I took a look at a few EV-oriented ETFs today. Here are two of them I found worth your attention:
The iShares Self-Driving EV and Tech ETF (IDRV) is a fund that tracks notable transportation companies that develop autopilot systems, and of course, electric vehicles. I came across this ETF on Nio’s (NIO) Stock Card. NIO is one of the top 25 holdings of this fund. Under the Valuation section, we can see that this fund is considered cheap to buy right now and has a great forecast for growth in the future. Scrolling down even further, it looks like the ETF gives you a wide range of exposures regarding countries, sectors, and market cap. This can be better than investing in something like the S&P 500.
Another prominent ETF is the Amplify Lithium & Battery Tech ETF (BATT). This particular fund is focused on lithium battery technology that powers the EV industry. In the same sense that gas mileage is a major selling point for vehicles, the same goes for electric car batteries. Investing in the future of lithium batteries gives you plenty of exposure to the EV boom, and this ETF is a great opportunity for that. Once again, you can see that BATT is reasonably priced but has reasonable risk as well. Make sure to pay attention to the details here! If you expand the risk section, you’ll see that the “turnover” rate for stocks here is 131%, meaning that the fund managers are doing more trading than holding. Just something to be aware of before you park any money there!
If you have a favorite EV ETF, let me know in the comments. I'm still looking to find the best one to invest in and benefit from this megatrend.

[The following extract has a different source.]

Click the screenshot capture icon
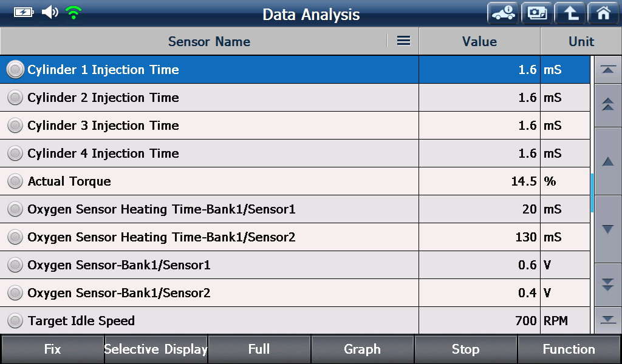Viewport: 622px width, 364px height. click(x=537, y=13)
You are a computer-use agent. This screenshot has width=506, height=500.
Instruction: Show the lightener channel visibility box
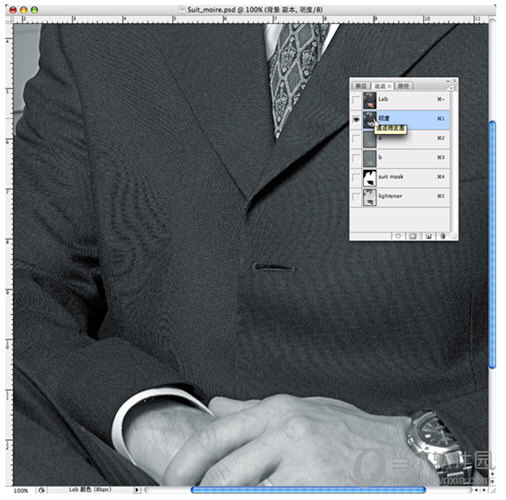(356, 197)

EV leaders' stock price drop shows how Tesla and NIO plan to compete with global automakers that are entering the EV sector rapidly.

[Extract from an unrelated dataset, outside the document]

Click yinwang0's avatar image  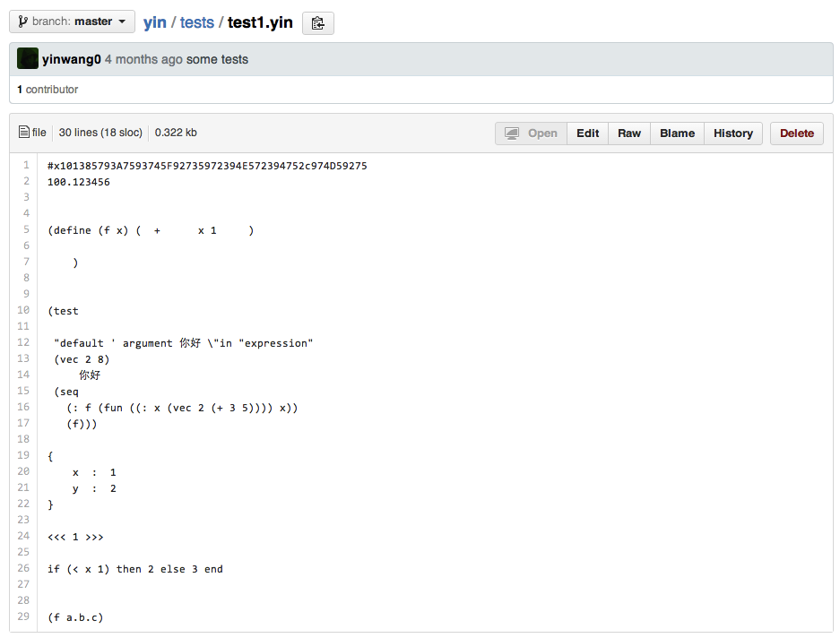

Speaking of the lithium battery ETF, one of its top 25 holdings happens to be Nio Inc. (NIO). Nio is one of the most prominent EV companies in China. Today, Nio shares were down nearly 6% after one of its SUVs was reported to have crashed while driving on autopilot, killing the driver. On Nio’s Stock Card, you’ll see that it has great sales growth and a strong balance sheet. Despite this, setbacks like today are inevitable as the driving systems are refined. It’s hard for investors and regulators to brush off serious issues like these. Today was not the hottest day for the stock, nor other EV companies, which may mean a chance to pick up shares if you can tolerate volatility like today.
Tesla (TSLA) also fell in tandem with Nio today, dropping more than 4%. This is due to a similar situation in the U.S. The National Highway Transportation Safety Administration, or NHTSA, filing an investigation into Tesla’s autopilot feature. The filing cites at least 17 injuries and a death concerning the Autopilot system developed by the company. The NHTSA also referred to 11 instances where a Tesla driving on Autopilot hit emergency responders or their vehicles.

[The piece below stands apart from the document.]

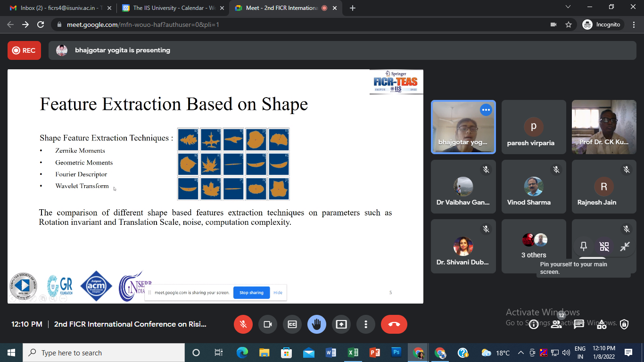Click the present now screen-share icon
The image size is (644, 362).
pyautogui.click(x=341, y=324)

An exciting takeaway on both NIO and TSLA is that the EV megatrend and the autonomous or autopilot developments are merging, as leading EV makers try to differentiate themselves from old-time car makers who are entering the EV market in droves. You can find Tesla as a top 25 holding of the iShares Self-Driving EV and Tech ETF (IDRV) that I mentioned earlier.
The case to invest in NIO and Tesla is shifting from EV makers to autonomous car makers, which is a noteworthy change if you are holding these stocks. It's good that they are making a move, but it also means many more years of volatility as these companies sort through the challenges related to autopilot technology.